* Исходный текст:
((
Истинная же причина была очевидна; и Винсент в конце концов признал ее. «Сейчас, будучи болен, я пытаюсь создать нечто утешительное для себя», – писал он. Десятью годами раньше, в Боринаже – когда Тео прислал ему «Полевые работы», – Винсент выбрался из тьмы, вдохновленный идеей братской солидарности в «стране картин». И теперь спасти его могла лишь мечта о воссоединении с братом. Бесконечные переработки Милле служили лишь наиболее очевидным выражением его стремления приблизиться к этой мечте. В поисках утешения Винсент возвращался к текстам Хендрика Консианса, бельгийского писателя, любимого обоими братьями, чьи истории о жизни на пустоши ободряли художника. Винсент даже подумывал переехать на год на ферму – «пожить с простыми людьми». Как и в Нюэнене, его снова влекла «подлинно мужественная» жизнь, вести которую можно было только в деревне.
))
* Записи для проверки:
((
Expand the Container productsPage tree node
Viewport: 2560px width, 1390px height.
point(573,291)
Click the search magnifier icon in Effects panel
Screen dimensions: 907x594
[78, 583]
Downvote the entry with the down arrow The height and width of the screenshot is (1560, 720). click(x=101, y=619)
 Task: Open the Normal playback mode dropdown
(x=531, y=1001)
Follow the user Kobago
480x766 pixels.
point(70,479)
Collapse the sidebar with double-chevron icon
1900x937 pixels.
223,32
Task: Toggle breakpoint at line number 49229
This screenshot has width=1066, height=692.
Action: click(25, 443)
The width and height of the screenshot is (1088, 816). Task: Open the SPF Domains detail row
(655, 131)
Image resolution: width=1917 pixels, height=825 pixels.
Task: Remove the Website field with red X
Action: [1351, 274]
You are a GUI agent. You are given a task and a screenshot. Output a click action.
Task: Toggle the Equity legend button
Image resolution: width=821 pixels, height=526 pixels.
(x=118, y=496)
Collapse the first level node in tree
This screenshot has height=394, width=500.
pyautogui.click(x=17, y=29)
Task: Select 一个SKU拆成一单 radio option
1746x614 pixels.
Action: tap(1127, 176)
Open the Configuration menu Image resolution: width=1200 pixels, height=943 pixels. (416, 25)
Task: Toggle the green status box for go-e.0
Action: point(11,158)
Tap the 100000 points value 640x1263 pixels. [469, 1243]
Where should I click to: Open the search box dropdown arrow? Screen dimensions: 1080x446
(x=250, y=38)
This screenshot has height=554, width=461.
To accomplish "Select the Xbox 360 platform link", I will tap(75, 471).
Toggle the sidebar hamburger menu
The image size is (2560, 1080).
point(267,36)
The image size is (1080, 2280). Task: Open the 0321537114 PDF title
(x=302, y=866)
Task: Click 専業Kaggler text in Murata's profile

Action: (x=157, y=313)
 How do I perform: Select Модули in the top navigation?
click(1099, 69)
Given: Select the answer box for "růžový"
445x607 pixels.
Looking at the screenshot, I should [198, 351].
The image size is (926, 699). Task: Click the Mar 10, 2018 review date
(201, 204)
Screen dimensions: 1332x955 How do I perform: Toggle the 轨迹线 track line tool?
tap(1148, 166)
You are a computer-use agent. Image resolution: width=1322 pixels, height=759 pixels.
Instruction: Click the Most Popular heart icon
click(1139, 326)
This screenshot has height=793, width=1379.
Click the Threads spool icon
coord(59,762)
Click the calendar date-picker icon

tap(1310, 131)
))
* Перечень заданий:
1. Ответьте по фрагменту о Винсенте на следующие вопросы:
(a) Что Тео прислал Винсенту, когда тот находился в Боринаже?
(b) Кем был Хендрик Консианс, согласно фрагменту?
(c) На какой срок Винсент подумывал переехать на ферму?
2. Воспроизведите без изменений отрывок фрагмента о Винсенте, который открывается словами «Истинная же причина» и заканчивается словами «только в деревне.».

* Ответы:
1.
(a) «Полевые работы».
(b) Бельгийским писателем, любимым обоими братьями.
(c) На год.

2.
Истинная же причина была очевидна; и Винсент в конце концов признал ее. «Сейчас, будучи болен, я пытаюсь создать нечто утешительное для себя», – писал он. Десятью годами раньше, в Боринаже – когда Тео прислал ему «Полевые работы», – Винсент выбрался из тьмы, вдохновленный идеей братской солидарности в «стране картин». И теперь спасти его могла лишь мечта о воссоединении с братом. Бесконечные переработки Милле служили лишь наиболее очевидным выражением его стремления приблизиться к этой мечте. В поисках утешения Винсент возвращался к текстам Хендрика Консианса, бельгийского писателя, любимого обоими братьями, чьи истории о жизни на пустоши ободряли художника. Винсент даже подумывал переехать на год на ферму – «пожить с простыми людьми». Как и в Нюэнене, его снова влекла «подлинно мужественная» жизнь, вести которую можно было только в деревне.